● **SOURCE RECORDS**
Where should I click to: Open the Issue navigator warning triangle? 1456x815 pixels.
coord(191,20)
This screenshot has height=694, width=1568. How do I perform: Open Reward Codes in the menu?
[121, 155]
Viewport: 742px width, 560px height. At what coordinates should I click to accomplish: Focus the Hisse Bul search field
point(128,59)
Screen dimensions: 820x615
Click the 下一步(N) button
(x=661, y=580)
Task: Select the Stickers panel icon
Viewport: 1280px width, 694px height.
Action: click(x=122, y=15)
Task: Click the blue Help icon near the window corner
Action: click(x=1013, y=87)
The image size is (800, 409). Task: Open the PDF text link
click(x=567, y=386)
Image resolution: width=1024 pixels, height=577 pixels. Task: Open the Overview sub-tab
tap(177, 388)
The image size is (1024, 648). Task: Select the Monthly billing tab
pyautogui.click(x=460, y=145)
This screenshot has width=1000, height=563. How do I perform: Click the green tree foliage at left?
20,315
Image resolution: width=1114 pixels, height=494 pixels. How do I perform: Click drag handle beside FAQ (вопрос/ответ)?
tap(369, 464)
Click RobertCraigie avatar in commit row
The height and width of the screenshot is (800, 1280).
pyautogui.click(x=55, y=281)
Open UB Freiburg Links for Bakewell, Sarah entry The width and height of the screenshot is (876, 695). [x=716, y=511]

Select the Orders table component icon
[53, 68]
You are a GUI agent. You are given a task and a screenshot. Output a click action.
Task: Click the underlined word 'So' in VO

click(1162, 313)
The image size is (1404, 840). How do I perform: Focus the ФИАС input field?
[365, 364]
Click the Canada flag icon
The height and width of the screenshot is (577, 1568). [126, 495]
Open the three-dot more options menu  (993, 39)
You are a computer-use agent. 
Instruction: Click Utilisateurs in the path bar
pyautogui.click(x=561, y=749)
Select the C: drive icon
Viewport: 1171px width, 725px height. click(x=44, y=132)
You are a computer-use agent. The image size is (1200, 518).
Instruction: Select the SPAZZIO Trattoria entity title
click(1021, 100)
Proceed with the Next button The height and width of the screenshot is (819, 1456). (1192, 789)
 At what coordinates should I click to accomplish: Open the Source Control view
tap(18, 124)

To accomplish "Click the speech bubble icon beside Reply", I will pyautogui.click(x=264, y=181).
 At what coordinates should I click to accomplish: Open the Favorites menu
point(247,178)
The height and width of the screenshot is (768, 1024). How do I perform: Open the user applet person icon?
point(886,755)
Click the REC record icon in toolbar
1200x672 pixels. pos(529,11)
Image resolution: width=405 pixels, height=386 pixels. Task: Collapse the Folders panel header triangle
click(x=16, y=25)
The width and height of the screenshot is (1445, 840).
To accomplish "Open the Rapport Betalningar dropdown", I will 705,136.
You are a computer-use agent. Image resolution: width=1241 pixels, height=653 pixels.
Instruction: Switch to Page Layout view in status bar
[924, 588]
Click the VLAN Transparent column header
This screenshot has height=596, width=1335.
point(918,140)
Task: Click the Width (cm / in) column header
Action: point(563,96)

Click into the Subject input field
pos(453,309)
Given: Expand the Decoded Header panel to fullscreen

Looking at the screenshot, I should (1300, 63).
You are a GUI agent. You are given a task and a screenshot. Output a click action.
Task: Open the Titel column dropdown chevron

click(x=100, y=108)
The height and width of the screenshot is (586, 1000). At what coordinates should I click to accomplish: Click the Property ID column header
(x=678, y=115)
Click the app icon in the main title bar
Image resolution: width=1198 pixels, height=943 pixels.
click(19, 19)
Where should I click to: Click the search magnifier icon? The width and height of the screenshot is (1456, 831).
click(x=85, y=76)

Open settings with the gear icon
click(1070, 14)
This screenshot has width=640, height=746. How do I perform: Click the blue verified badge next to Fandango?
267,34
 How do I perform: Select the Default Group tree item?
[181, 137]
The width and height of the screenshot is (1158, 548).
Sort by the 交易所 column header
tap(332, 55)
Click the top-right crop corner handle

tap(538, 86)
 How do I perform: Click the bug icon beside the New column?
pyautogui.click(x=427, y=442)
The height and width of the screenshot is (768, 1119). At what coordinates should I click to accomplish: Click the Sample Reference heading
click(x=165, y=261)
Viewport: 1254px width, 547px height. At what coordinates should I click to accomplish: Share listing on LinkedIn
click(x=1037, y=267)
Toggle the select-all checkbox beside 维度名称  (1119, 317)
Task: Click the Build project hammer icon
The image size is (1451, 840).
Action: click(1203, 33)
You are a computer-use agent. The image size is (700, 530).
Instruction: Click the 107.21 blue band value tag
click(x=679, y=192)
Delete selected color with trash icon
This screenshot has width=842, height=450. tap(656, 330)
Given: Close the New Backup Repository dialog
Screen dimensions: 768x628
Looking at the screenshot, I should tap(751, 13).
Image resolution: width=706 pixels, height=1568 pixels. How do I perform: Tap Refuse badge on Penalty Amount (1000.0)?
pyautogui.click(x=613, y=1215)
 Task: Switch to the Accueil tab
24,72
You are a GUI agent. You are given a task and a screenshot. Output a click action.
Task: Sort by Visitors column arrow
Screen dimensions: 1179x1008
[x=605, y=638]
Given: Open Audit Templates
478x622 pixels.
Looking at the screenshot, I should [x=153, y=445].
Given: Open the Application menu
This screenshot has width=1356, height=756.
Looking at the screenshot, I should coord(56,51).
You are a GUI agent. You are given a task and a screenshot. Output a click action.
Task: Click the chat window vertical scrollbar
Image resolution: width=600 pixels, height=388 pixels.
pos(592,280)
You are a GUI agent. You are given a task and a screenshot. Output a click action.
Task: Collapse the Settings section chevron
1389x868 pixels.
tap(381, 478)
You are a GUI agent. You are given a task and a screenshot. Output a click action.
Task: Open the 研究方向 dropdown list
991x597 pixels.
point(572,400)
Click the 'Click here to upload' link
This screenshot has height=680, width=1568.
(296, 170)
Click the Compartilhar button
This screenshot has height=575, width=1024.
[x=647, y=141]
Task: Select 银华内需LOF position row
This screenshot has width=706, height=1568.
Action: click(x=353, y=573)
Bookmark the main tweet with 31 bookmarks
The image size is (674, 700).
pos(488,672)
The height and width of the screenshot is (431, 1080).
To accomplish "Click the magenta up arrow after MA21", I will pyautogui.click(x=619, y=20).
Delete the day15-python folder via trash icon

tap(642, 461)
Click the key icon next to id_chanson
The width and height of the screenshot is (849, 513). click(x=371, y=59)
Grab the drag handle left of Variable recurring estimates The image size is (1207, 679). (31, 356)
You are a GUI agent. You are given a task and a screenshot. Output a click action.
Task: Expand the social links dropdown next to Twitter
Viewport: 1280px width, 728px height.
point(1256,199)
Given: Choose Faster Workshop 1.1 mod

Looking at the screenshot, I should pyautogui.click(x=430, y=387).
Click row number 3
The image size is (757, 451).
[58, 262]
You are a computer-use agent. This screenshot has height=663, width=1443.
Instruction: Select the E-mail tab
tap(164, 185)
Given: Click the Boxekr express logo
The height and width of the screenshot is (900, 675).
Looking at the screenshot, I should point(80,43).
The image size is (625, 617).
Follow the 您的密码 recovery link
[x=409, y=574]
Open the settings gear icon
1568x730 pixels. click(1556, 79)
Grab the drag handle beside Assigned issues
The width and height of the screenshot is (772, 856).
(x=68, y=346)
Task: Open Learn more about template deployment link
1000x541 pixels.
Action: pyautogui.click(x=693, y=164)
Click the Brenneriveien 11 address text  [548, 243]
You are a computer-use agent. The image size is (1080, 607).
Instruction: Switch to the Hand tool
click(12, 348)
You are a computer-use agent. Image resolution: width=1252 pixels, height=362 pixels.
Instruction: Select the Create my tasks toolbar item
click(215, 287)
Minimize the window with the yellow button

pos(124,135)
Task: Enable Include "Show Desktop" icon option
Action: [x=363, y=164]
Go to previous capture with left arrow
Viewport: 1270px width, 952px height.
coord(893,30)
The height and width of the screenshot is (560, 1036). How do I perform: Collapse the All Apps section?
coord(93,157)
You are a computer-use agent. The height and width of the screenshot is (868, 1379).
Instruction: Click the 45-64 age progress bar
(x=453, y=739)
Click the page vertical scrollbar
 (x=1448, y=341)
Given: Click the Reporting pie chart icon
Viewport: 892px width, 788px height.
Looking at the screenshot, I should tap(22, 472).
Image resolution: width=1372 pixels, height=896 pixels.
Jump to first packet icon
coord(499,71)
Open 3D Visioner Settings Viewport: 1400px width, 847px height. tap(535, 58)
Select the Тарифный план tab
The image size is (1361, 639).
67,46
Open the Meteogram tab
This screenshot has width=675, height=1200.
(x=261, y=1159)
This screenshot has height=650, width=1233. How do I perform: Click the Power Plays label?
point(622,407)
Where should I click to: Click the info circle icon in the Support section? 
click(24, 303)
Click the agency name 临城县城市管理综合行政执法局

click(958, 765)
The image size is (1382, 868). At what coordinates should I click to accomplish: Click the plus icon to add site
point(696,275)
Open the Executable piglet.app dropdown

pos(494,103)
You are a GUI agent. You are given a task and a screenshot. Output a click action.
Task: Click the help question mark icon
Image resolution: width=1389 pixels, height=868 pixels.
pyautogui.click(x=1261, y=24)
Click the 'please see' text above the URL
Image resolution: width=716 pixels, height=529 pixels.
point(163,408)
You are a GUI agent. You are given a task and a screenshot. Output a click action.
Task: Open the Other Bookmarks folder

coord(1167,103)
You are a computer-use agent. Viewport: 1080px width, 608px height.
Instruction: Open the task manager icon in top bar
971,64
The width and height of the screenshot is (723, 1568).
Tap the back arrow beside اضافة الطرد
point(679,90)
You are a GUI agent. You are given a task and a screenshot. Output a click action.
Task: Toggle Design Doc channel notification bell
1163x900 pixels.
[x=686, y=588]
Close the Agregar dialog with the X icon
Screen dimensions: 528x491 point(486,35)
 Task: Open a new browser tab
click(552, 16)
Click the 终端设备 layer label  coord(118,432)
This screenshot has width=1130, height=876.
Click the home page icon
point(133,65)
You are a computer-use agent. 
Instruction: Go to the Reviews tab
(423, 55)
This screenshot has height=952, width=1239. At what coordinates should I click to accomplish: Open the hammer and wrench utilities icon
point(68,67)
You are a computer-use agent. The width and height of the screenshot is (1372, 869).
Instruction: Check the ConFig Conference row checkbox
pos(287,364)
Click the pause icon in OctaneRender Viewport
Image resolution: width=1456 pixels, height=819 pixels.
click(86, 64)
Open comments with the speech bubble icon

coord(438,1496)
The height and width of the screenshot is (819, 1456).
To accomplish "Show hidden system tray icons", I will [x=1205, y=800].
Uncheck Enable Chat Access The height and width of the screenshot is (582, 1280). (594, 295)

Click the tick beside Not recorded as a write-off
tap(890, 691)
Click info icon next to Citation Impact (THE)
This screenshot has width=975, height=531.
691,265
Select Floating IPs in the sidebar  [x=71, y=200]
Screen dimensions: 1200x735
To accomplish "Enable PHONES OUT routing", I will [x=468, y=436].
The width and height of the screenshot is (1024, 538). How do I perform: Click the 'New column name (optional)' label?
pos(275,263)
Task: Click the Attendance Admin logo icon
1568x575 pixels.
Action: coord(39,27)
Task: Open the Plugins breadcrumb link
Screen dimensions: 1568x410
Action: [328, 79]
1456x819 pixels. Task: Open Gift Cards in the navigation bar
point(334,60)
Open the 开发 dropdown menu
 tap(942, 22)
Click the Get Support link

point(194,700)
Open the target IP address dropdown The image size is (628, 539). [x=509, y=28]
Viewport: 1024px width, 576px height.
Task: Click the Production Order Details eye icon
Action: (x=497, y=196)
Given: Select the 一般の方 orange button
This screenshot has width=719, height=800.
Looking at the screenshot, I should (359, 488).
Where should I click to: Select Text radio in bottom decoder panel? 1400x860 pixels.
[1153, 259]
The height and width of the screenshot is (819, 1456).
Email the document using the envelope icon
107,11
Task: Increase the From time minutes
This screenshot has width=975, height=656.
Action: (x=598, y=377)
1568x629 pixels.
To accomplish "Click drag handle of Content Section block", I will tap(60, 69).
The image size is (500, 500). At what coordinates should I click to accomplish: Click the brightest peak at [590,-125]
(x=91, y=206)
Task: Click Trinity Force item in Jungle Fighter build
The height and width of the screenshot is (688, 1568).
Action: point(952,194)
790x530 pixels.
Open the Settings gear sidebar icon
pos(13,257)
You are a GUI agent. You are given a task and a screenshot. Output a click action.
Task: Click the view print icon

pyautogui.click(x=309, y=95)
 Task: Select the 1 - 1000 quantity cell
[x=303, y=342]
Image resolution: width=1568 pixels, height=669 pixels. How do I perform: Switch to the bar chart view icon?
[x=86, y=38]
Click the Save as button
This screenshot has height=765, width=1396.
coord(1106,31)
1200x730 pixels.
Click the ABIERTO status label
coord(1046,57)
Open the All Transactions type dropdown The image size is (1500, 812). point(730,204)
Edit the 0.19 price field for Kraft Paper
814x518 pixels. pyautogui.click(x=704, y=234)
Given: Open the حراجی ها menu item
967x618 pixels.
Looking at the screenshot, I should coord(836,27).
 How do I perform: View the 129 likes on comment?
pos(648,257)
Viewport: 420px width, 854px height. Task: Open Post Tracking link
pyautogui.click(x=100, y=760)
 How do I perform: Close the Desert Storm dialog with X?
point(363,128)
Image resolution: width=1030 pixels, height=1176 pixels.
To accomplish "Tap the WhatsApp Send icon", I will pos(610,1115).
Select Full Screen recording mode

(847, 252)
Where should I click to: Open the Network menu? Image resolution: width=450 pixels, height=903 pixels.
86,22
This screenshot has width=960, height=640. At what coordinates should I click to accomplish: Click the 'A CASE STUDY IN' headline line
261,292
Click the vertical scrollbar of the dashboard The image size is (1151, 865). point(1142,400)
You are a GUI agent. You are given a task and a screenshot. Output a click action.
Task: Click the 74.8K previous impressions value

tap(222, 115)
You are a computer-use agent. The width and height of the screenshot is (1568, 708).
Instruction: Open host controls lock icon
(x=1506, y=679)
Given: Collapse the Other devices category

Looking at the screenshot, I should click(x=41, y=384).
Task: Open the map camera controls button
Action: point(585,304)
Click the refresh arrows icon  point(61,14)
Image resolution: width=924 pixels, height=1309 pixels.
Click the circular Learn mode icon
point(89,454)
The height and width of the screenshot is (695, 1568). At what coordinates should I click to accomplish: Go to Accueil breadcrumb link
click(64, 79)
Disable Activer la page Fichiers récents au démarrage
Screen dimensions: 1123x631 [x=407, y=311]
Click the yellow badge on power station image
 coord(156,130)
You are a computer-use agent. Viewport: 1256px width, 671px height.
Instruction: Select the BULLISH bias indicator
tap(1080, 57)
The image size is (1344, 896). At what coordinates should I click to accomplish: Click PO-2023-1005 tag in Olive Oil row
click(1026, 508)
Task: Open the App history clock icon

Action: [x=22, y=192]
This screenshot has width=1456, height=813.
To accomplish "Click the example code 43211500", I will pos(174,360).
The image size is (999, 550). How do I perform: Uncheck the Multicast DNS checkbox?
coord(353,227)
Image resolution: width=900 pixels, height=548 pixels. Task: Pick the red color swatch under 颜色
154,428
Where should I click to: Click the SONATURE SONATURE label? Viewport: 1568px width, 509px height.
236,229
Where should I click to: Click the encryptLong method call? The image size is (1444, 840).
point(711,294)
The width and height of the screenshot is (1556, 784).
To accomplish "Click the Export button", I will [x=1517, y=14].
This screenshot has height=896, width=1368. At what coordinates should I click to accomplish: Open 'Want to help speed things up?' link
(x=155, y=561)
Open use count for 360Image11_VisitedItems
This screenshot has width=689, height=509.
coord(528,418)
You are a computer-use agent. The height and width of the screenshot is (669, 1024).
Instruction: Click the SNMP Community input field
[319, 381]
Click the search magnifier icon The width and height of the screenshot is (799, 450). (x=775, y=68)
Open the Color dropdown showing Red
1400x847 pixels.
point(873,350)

● **EXERCISE PROMPT**
Rewrite the entries in the stretch from the line containing "The height and width of the screenshot is (768, 1024)." through the line containing "click(1070, 14)", swapping "icon" for "symbol" and leaving everything else unchanged. Give only those lines.

● **SOLUTION FOR THIS PROBLEM**
The height and width of the screenshot is (768, 1024). How do I perform: Open the user applet person symbol?
point(886,755)
Click the REC record symbol in toolbar
1200x672 pixels. pos(529,11)
Image resolution: width=405 pixels, height=386 pixels. Task: Collapse the Folders panel header triangle
click(x=16, y=25)
The width and height of the screenshot is (1445, 840).
To accomplish "Open the Rapport Betalningar dropdown", I will 705,136.
You are a computer-use agent. Image resolution: width=1241 pixels, height=653 pixels.
Instruction: Switch to Page Layout view in status bar
[924, 588]
Click the VLAN Transparent column header
This screenshot has height=596, width=1335.
point(918,140)
Task: Click the Width (cm / in) column header
Action: point(563,96)

Click into the Subject input field
pos(453,309)
Given: Expand the Decoded Header panel to fullscreen

Looking at the screenshot, I should (1300, 63).
You are a GUI agent. You are given a task and a screenshot. Output a click action.
Task: Open the Titel column dropdown chevron

click(x=100, y=108)
The height and width of the screenshot is (586, 1000). At what coordinates should I click to accomplish: Click the Property ID column header
(x=678, y=115)
Click the app symbol in the main title bar
Image resolution: width=1198 pixels, height=943 pixels.
click(19, 19)
Where should I click to: Click the search magnifier symbol? The width and height of the screenshot is (1456, 831).
click(x=85, y=76)

Open settings with the gear symbol
click(1070, 14)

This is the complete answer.